Last week I read this post by Eva from The Multitasking Mummy about teachers and how they can help students to learn, just by being who they are. It got me thinking about the teachers that I had over the period of my schooling and the impact that they had on my schooling life. Then Kirsty asked us to share the subject we loathed at school and it was like the universe was colliding, in a good way this time.
I enjoyed school most of the time. When I wasn’t enjoying it, or being a punk to my teachers, I loved the distraction that it gave me. At least when I was at school I wasn’t wallowing in my room, thinking of ways to harm myself. However, in high school, the way that I felt about school changed dramatically.
I went from a student who would death stare my classmates if they caused the whole class to be kept in at lunchtime to one who regularly thumbed her nose at any kind of authority. I feel sorry for some of the teachers who had to deal with the surly teenager that I had become. I say some, because well, sometimes teachers reap what they sow.

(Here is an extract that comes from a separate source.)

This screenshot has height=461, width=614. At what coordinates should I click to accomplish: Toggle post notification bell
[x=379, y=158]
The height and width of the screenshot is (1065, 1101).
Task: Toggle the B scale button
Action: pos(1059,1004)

We had a teacher in high school, who maybe would have been better suited elsewhere, away from impressionable teenagers. She was well known (and probably still is) for wearing underwear that weren’t quite suited to the clothes she wore, especially when one is a teacher to teenage boys. She managed to erode the love that I had for science away.
Not one student took her seriously. The lower end of the achieving scale bought into the rumours that were allowed to spread about her and the higher end thought she didn’t have the brain to teach science. She had a massive impact on me, and not in a positive way.
Her words are still burned in my mind, as if they were only said yesterday, not over 14 years ago. The inaction of the head of department cemented for me how much of an outsider I was seen as. I was the crazy kid, the one with the smart mouth but the addled mind. The one who was probably telling lies to get herself out of trouble. The one who’d already been kicking back against their authority.
Her words, said in spite, words that were nothing more than juvenile coming from the mouth of a 30 year old woman. The words cut through the very thin rope I was holding on to, they severed the last link in my self esteem. I was academically a good student, but with her words she had reduced me to the female stereotype.
I rebelled in school not because I was a teenager trying to find her place. Not because of any other reason imaginable. No. I rebelled because I was jealous of her, in her words, not because of her brain but because of the size written on her clothing tag. She had reduced everything I was feeling to something so shallow. That was the day I stopped giving a damn about the grades I got in her class, instead focusing on not letting an ounce of food pass my lips in her presence.
She had won. If a 14 year old girl and 30 year old woman could be considered opponents. If a teacher and a student should be pitted against each other in the appearance stakes. If how much a female weighed mattered. She won.
It’s sad that teachers seem to do this all the time…(given Emma’s post). Hopefully you renew your interest in science again…
That is really sad. My worst teachers simply didn’t care about the kids who weren’t getting it, but nothing as terrible and immature as that.
I did have a very flirty year 12 art teacher, and teachers who we had a few drinks at the pub with – one in fact that we continued having drinks at the pub with well into our twenties. Although probably not appropriate (we were of legal drinking age and they didn’t actually teach classes that we were in), I think back fondly on those particular people.
What a bi-arch! I had a teacher who made some snide comments to me in Year 12; they still sting 30 odd years later.
Oh no that’s terrible!!! How awful for you. I was lucky to have pretty awesome teachers – thankfully!!!
When we first moved to Perth my youngest first experienced not one but two old school style teachers. They were both nearing retirement and doing a job share agreement. I heard some kids say that it was the worst year of their life.
They were both the sort of teachers that thought they were there to teach kids a lesson rather than actually teach or nurture, if you can appreciate what I mean. Very old school, very strict and just so unnecessary in this day and age.
I remember waiting outside the door, on the one and only time I volunteered to help in the class, while the children were reprimanded with stern words for over twenty minutes because they couldn’t form a straight line. This was year 2. I can just imagine the negative impact they would have had on older children, especially if they were struggling in the first place.
From my experience, I honestly think that some teachers forget about how much of an impression they will have on a students life and that words and actions do stick and most often for a long time. I remember a teacher commenting about how I’d done my hair, it wasn’t a nice comment and to this day I remember exactly what she said and where I was and how much of a bitch she was for saying it. Thanks for sharing my post too. 🙂
That’s truly hideous Tegan. I hope teachers know the impact they have on their students – I know my husband does – and use it for good not for some cheap shot way of boosting their own self-esteem. Sounds like she had her own issues to deal with and should not have been allowed near impressionable teenagers in the first place.
Oh honey, I could have written this myself 🙁 Except mine was a butt-ugly ex-nun with bad hair and bottle top glasses. I grew up to be a sooo much better person than she’ll ever be.
It pains me to read these stories about my profession…I can only say that as a teacher I tried to work by the following quote in mind “They may not remember what you taught them but they will remember how you made them feel”…. I hope that I have made all the students who have crossed my path feel great.